Search code examples
javaapache-camelspring-camel

Is there a way to split exchange body (list) into chuncks instead of one-element exchanges?


Is there a way to split body of exchange (List) into bigger chuncks than 1 element exchanges?

When using big files to process, i end up with huge number of one-line exchanges and alot of memory consumption.

       from(url.concat("RAW(" + filesToInclude + ")"))
                .log("Start processing file: ${header.CamelFileName}")
                .routeId(CamelRoutes.LIST_ROUTE_ID + endpointConfig.getConfigId())
                .setHeader(CamelHeaders.ENDPOINT_CONFIG, constant(endpointConfig))

                .unmarshal(getCsvDataFormat(endpointConfig))

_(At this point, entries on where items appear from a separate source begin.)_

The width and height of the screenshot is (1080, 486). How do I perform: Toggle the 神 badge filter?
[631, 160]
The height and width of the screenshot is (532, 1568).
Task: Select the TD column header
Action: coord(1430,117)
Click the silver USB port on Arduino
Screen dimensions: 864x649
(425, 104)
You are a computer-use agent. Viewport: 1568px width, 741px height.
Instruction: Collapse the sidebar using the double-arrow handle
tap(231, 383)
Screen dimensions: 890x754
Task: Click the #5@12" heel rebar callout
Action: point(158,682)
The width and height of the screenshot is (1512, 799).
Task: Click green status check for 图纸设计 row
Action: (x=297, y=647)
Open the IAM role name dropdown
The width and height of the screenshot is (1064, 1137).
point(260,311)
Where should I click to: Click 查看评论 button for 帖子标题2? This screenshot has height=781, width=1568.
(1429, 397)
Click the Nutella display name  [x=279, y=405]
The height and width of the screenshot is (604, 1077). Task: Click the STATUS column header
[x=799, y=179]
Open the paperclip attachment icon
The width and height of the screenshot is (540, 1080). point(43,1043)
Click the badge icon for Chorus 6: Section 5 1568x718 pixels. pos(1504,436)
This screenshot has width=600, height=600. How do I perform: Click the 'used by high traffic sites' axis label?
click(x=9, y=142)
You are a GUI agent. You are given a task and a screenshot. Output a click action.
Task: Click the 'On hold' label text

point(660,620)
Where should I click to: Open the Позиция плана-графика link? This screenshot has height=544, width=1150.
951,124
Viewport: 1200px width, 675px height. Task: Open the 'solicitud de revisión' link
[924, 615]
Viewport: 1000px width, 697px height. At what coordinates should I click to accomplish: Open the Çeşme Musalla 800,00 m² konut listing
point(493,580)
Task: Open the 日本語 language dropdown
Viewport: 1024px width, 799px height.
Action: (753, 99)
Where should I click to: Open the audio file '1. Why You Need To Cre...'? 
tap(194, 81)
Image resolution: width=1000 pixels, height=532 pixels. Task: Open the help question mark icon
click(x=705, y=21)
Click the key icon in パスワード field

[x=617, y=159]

                .split(body())
                    .streaming().parallelProcessing().executorService(Executors.newFixedThreadPool(CONCURRENT_THREADS_NUMBER))
                    .stopOnException().stopOnAggregateException()
                    .marshal().json(JsonLibrary.Jackson)
                    .log("Starting aggregating for batch processing")
                    .aggregate(header(Exchange.FILE_NAME), new ListAggregationStrategy())
                        .completionPredicate(new BatchSizePredicate(endpointConfig.getMaxBatchSize()))
                        .completionTimeout(endpointConfig.getBatchTimeout())
                        .log("Start one batch processing")
                        .bean(rowCamelService, "saveInDB")
                        .log("Finished one batch processing")
                    .end()
                    .log("Finished aggregating for batch processing")
                    .log("Finished processing file: ${header.CamelFileName}")
                .end();

For 60MB of CSV file, it takes over 1G or memory. I need to lower it down to 500MB at maximum.


Solution

  • You use setBody(...) to partition the list before splitting

    public class MyRouteBuilder extends RouteBuilder {
       private static final int BATCH_SIZE = 1000;
    
       private <T> List<List<T>> splitIntoBatches(List<T> list, int batchSize) {
          // TODO implement using one of the suggestions from https://www.baeldung.com/java-list-split
       }
    
       public void configure() {
          from(...)
             .setBody(exchange -> {
                List<String> list = exchange.getMessage().getBody(List.class);
                return splitIntoBatches(list, BATCH_SIZE);
             })
             .split(body())
             .streaming()
             ...
       }
    }